DATASET RECORDS:
=== Begin Enclosure ===

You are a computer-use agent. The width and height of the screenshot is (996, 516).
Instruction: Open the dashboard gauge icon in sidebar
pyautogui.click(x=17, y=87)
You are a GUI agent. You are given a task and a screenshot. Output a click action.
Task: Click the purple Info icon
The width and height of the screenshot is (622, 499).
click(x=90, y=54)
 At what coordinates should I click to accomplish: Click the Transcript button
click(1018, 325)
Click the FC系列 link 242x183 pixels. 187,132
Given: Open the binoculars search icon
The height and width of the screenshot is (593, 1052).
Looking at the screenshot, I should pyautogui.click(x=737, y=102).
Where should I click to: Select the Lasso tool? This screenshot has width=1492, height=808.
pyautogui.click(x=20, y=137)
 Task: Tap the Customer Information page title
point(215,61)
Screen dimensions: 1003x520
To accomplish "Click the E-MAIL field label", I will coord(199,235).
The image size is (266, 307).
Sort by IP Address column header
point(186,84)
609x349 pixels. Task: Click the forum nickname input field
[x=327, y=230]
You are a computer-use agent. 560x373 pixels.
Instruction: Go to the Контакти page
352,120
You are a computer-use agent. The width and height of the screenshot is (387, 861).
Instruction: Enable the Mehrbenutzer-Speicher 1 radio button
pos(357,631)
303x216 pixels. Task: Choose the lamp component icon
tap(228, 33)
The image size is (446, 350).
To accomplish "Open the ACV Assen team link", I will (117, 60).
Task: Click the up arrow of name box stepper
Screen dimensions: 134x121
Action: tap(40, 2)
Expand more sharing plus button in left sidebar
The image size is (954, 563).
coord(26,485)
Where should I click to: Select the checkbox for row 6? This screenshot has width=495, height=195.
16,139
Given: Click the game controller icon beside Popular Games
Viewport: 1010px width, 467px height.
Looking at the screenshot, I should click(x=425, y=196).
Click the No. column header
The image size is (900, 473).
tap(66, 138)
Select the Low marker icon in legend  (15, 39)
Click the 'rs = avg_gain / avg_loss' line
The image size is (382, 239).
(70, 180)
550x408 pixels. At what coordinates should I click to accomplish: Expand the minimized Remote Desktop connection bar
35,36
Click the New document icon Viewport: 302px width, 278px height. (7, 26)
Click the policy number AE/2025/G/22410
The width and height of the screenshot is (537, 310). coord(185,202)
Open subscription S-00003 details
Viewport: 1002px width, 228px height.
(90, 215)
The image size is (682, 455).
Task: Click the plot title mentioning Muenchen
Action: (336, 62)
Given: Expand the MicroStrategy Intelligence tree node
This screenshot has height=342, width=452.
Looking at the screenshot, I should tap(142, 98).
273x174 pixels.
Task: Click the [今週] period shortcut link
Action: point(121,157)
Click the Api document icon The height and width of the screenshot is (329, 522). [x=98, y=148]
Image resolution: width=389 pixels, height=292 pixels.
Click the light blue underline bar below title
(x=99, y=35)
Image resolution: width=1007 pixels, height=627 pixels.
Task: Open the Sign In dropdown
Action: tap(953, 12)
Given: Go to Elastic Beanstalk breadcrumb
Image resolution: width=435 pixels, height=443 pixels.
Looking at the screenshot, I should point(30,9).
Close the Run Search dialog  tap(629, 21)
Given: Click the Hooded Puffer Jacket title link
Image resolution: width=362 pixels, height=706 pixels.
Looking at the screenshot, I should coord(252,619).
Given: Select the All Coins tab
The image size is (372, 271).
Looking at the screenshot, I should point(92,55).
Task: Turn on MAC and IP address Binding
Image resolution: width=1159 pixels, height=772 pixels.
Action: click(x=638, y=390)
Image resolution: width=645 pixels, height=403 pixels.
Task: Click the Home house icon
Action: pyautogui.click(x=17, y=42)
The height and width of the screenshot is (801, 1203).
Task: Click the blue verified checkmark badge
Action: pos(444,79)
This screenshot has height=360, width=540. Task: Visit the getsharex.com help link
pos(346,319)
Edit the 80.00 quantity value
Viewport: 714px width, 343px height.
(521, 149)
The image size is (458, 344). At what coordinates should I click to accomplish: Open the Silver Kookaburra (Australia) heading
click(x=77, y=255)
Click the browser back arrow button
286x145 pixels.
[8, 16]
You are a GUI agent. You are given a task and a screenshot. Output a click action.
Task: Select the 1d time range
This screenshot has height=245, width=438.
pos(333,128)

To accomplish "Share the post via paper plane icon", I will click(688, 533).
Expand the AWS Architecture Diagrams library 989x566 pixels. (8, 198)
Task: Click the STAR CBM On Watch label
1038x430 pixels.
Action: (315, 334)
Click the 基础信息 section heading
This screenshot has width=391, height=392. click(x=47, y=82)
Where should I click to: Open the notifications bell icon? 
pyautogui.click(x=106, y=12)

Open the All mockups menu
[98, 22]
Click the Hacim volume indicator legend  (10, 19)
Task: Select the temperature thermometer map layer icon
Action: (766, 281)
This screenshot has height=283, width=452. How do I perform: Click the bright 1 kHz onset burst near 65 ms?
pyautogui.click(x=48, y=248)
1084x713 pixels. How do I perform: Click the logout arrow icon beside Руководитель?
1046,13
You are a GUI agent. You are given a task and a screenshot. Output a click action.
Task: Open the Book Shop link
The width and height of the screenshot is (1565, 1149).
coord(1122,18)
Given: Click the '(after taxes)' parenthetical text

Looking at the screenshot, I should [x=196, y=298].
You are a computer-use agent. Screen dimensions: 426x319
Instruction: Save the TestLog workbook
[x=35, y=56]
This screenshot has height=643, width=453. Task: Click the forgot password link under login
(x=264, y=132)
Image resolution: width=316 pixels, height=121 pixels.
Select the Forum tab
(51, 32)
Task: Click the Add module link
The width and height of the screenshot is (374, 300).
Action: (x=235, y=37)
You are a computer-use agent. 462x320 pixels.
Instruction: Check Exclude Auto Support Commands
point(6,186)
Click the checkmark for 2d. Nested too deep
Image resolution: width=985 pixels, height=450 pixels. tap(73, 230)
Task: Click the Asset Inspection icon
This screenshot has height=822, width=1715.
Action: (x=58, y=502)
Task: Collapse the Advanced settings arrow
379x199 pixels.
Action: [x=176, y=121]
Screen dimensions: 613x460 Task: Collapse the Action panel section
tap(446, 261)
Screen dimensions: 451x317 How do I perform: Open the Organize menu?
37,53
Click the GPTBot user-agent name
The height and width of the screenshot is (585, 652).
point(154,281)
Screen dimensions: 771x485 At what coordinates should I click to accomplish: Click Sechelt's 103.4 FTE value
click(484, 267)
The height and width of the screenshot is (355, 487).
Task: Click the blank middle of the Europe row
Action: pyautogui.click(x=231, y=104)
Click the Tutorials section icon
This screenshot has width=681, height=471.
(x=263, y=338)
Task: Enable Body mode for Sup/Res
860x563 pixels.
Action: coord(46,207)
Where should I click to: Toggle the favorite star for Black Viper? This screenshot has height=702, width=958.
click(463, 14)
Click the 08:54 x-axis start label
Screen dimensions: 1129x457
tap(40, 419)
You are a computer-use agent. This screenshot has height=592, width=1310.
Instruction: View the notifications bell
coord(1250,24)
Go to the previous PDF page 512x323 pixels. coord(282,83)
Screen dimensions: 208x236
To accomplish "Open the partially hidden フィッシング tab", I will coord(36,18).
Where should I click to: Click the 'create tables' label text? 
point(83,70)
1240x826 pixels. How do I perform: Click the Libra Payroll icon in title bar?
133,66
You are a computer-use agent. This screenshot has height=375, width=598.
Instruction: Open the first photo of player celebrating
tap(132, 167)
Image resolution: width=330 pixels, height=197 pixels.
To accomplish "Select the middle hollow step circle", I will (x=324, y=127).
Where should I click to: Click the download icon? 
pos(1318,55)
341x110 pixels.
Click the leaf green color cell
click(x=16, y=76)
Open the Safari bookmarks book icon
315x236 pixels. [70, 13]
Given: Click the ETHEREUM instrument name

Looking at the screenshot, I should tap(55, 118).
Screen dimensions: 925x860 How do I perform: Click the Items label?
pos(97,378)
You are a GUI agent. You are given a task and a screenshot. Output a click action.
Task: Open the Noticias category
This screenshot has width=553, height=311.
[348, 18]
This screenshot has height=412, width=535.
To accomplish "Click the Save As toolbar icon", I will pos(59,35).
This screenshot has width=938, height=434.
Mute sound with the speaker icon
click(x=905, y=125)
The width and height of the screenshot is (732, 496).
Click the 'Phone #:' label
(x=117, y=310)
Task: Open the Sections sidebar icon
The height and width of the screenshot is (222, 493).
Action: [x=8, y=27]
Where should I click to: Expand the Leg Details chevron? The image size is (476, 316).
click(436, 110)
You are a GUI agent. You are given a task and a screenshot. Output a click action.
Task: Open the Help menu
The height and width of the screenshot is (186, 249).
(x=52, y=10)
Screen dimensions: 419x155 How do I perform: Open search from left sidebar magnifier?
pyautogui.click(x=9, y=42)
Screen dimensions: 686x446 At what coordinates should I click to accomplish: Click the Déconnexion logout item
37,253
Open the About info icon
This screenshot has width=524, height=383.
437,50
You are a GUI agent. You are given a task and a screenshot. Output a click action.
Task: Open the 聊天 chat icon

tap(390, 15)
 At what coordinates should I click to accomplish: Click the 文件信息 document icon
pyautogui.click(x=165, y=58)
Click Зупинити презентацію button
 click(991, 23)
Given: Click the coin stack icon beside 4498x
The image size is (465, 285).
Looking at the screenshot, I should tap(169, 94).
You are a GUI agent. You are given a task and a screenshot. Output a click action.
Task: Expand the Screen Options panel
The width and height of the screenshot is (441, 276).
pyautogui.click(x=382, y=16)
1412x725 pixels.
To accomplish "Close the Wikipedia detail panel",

=== End Enclosure ===

EXERCISE PROMPT: Go line by line through the entries above and tally those that hold the word "Close"; give the tally alone.

TASK RESULT: 2